AUDIOCUENTO: LA EMBRUJADA

El primer sábado de las vacaciones de invierno,
Facundo y León viajaron a Córdoba para descansar y divertirse
durante una semana. Los acompañaba Isabel, la abuela de Facundo.
Un taxi los esperaba en el aeropuerto para llevarlos a través
de las sierras hasta la puerta misma de “La embrujada”,
la casa donde se alojaron.

—¡Ay!, Isabel, ¡nos trajiste al castillo de Drácula!
—dijo León cuando estuvieron adentro.

—No digas eso, nene, mi amiga Rosario
fue generosa al ofrecérmela —dijo ella—. Es antigua, tenés razón, ella me comentó que
está en su familia desde siempre. Pasa que hace tiempo que nadie viene y la limpia, por eso, da mala impresión.

Justo en ese momento, la puerta de calle se abrió de par en par sin que nadie la
hubiera tocado. De pronto, entró un perro. Alto. Negro desde el hocico hasta las patas. Sus orejas
puntiagudas. Con los ojos colorados y los dientes afilados. Tenía olor a perro sucio.

—¡Puajj! ¡Qué asco!, este perro huele a... —dijo Facundo entre arcadas.

La señora se acercó al animal y lo sacó sin ningún temor.

—Tranquilos —dijo—, ya vuelvo. Y ustedes, empiecen a acomodar
sus cosas porque con todo desordenado, lo que es poco lindo parece horrible.

Al rato, después de desarmar sus bolsos y de ayudar a Isabel
con la limpieza, los dos amigos salieron al parque.

—¡Mirá la casilla del perro! —dijo León una vez afuera—.
Tiene escrita la palabra “Asma”. ¿Por qué lo habrán llamado así?

—Menos mal que no le pusieron “Baldosa”, jaja.

—Dale, juguemos. Allí está el bicho. ¡Aquí, Asma! —llamó—. Vamos a correr.
Pero, pese al esfuerzo y al buen humor de los chicos, el animal se mostró arisco.

—No sé por qué, pero ese perro tiene algo que me impresiona —dijo Facundo.

—¡Bah, dejalo! Vení —propuso León—, caminemos hasta aquella sierra. Más tarde, a la hora de cenar, cansados de correr, se sentaron a la mesa para hacer planes. Aunque poco pudieron hablar
porque Asma no hizo más que ladrar.

—Bueno —dijo la abuela—, es hora de ir a la cama.

Al otro día, su nieto fue el primero en levantarse. Tenía cara de cansado.

—Abuela —protestó cuando llegó su amigo—, solo a vos se te ocurre golpear
la puerta de los dormitorios a la madrugada. No pudimos dormir.

—Soñaste —contestó la mujer ante la sorpresa de los chicos.

—Facu —preguntó León no bien estuvieron a solas—, ¿no será sonámbula tu abuela?

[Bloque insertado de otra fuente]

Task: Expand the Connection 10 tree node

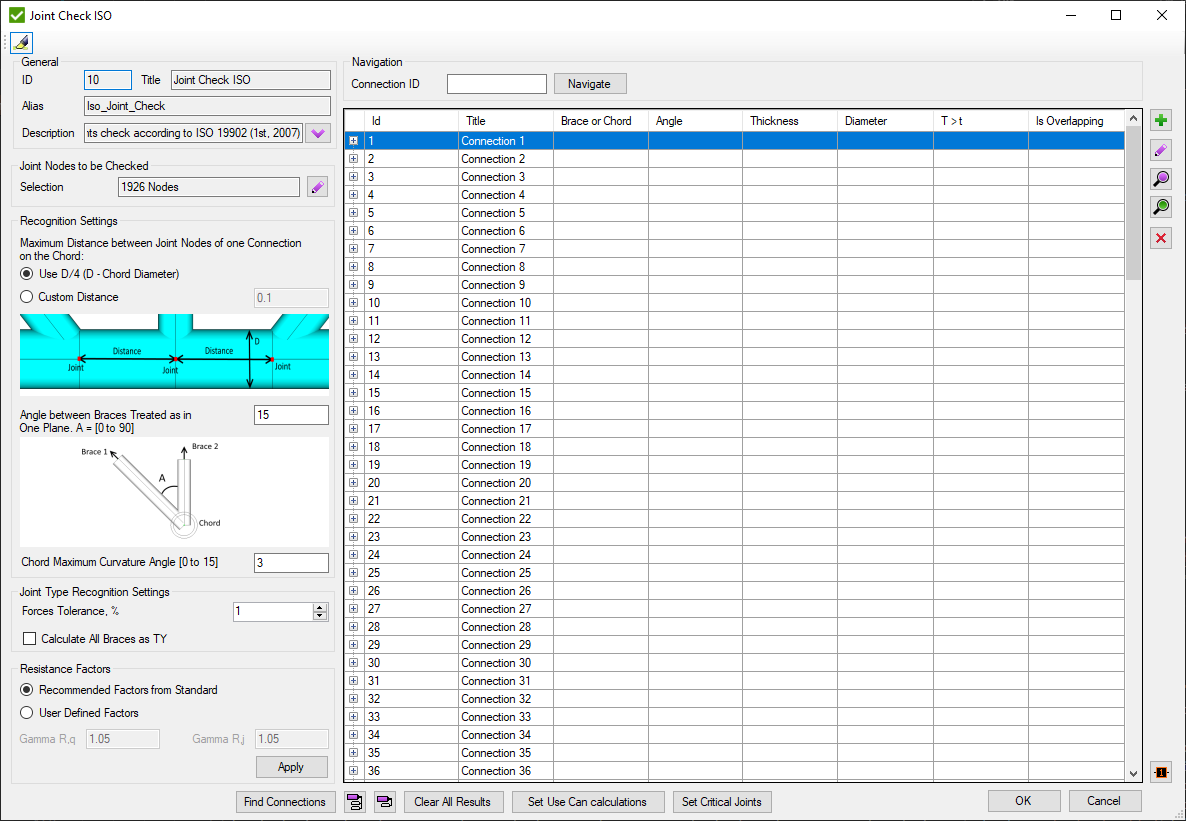Action: [354, 303]
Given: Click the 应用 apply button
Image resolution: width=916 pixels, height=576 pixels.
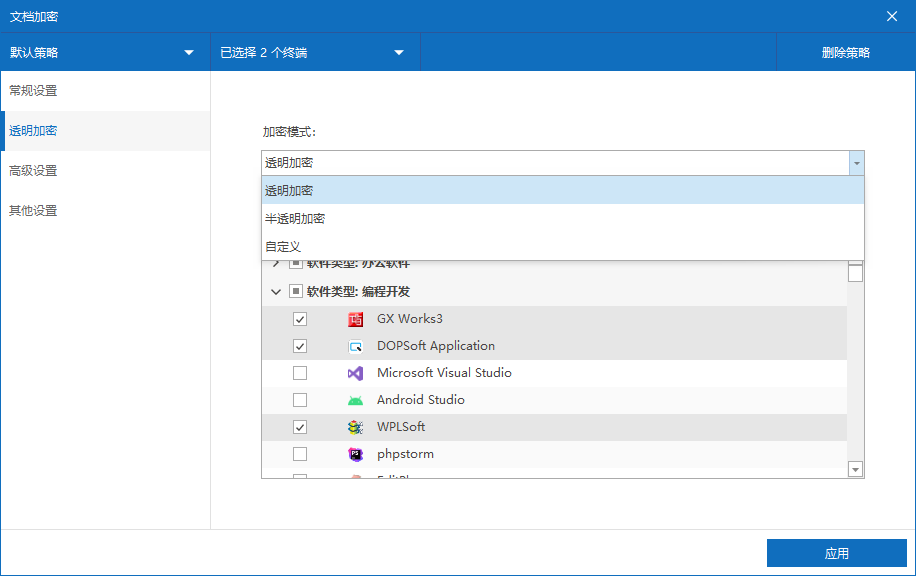Looking at the screenshot, I should click(x=836, y=553).
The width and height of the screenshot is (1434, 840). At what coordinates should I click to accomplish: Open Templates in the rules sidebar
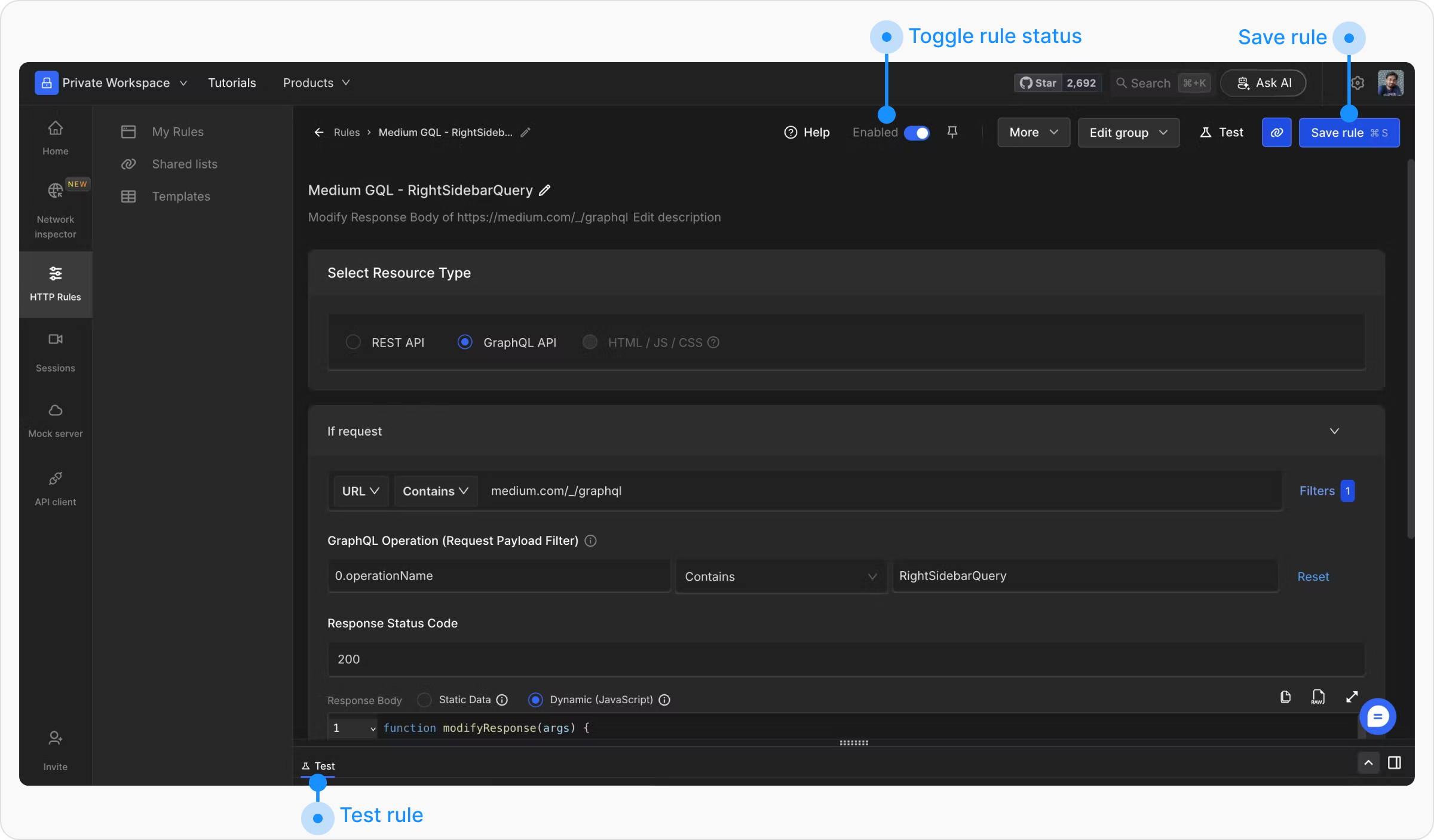coord(180,197)
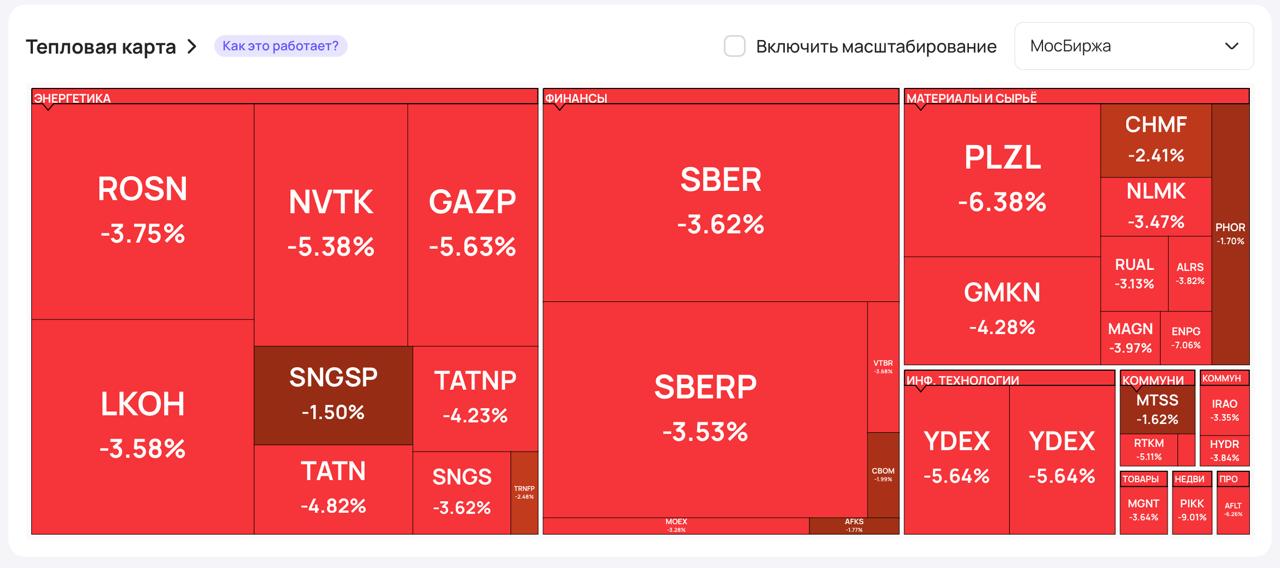Image resolution: width=1280 pixels, height=568 pixels.
Task: Select the LKOH -3.58% tile
Action: [142, 425]
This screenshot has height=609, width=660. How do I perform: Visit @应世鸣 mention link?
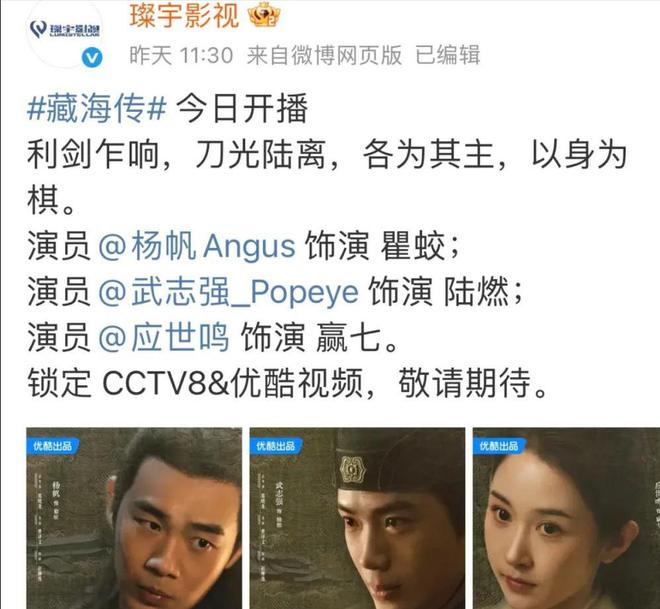pos(164,337)
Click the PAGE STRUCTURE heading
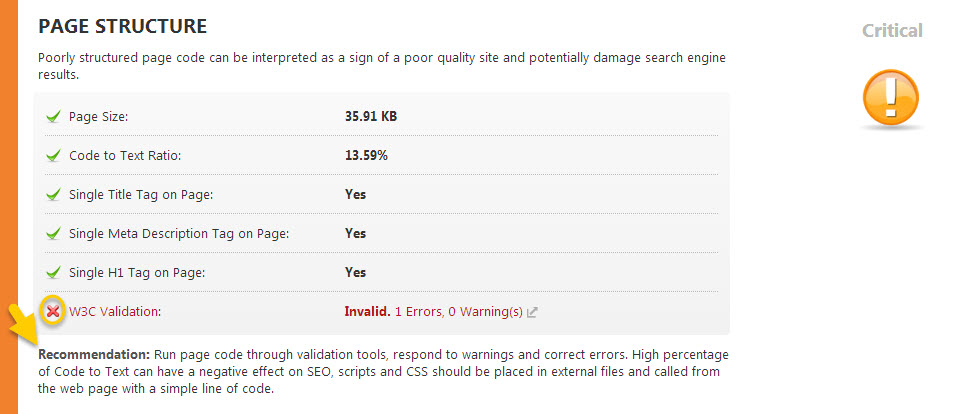This screenshot has height=414, width=970. [x=122, y=26]
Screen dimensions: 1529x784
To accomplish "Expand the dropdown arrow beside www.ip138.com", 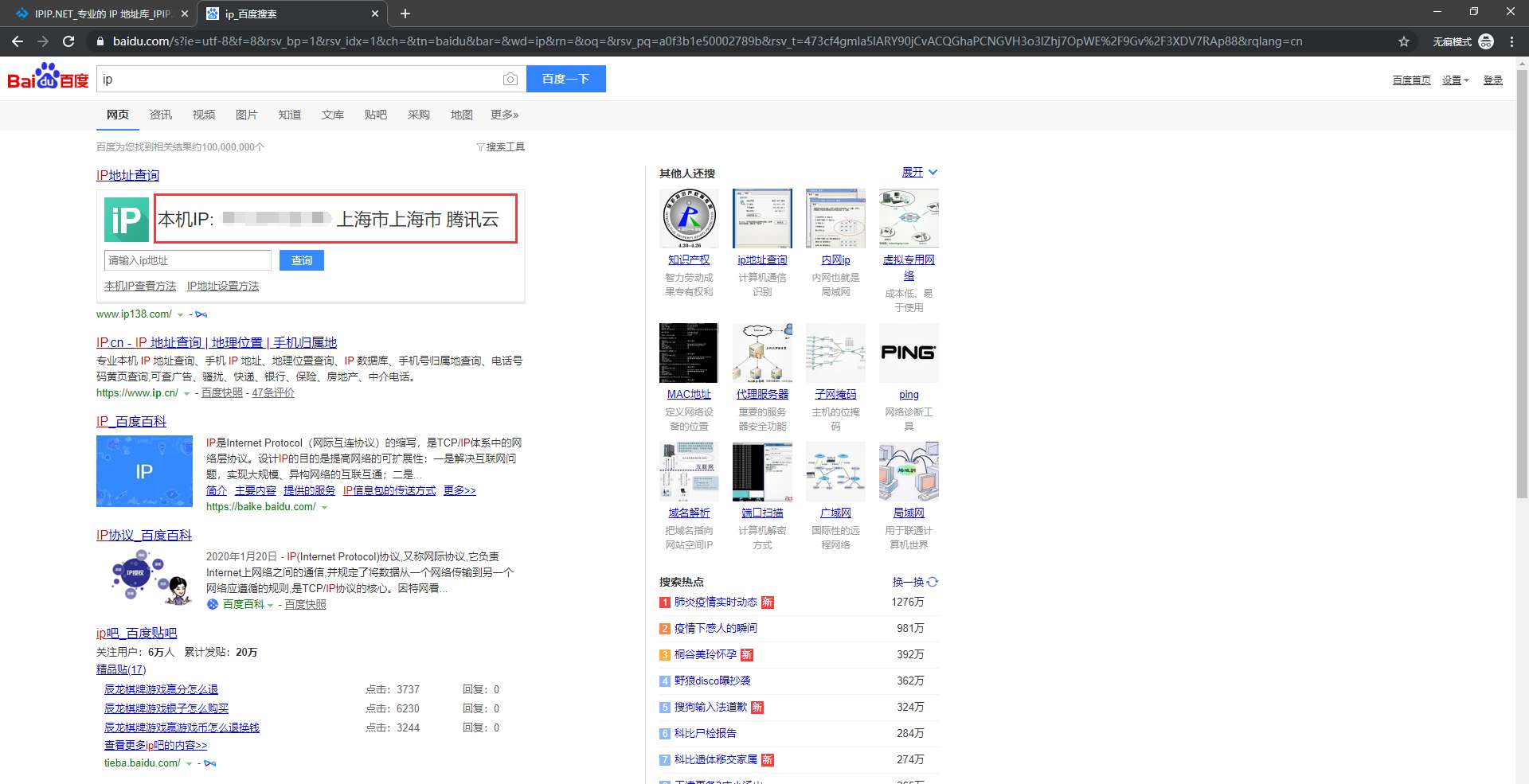I will point(180,315).
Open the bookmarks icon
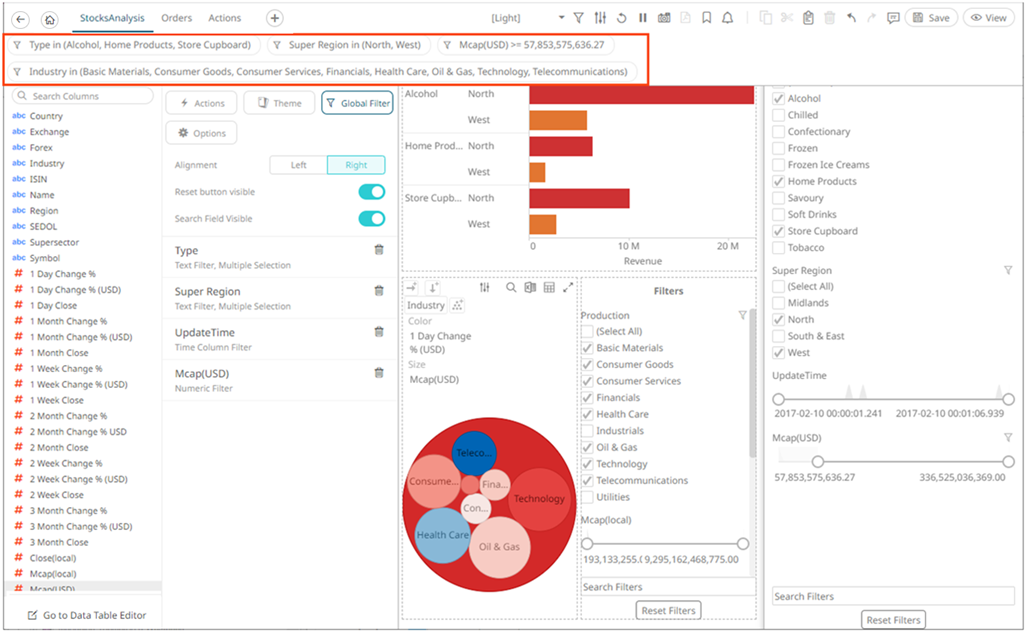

—¡No!, ¿qué decís? Por ahí, fue Asma, capaz que entró por una ventana.

Como la explicación pareció razonable, decidieron revisar el lugar. Encontraron la puerta de atrás entreabierta.
Más tranquilos y seguros de que había sido el perro, dejaron el tema y se fueron a pescar. Pero esa noche,
antes de acostarse, los tres dejaron todo bien cerrado.

Al día siguiente, fue Isabel la que se quejó.

—¿Se puede saber quién fue el gracioso que tiró toda mi ropa al piso?

Cuatro ojos asustados se clavaron en su cara.

—Dormimos juntos y nadie salió del dormitorio
—aseguró Facundo.

Por un momento, Isabel se puso pálida,
pero enseguida, los colores volvieron a sus mejillas.

—¡Pero qué tontos somos! Esta fue mi amiga.
Es la única que tiene la llave de la casa.
Seguro que nos hizo una broma.
Vengan, vamos a verla, vive acá cerca.

Pero cuando quisieron salir, no pudieron.
Las llaves parecían rotas. Tironearon de las
dos únicas puertas que había sin conseguir abrirlas y gritaron.

Sin embargo, nadie los ayudó. Hasta que, por fin, rompieron el ventanal de la cocina y salieron por allí.
Facundo esperó afuera, mientras su abuela y León armaban los bolsos.

Mientras tanto, las luces se encendían solas, las puertas crujían y los vidrios estallaban. Después, cuando ya estaban en el parque, descubrieron que el perro y la casilla habían desaparecido. En el césped, solo quedaba un cartel con el nombre completo del animal. En ese cartel, se leía “FANTASMA”. Entonces, con horror, dieron la espalda a “La embrujada”. Después, empujados por un viento extraño, se alejaron de allí sin volver la cabeza ni una sola vez.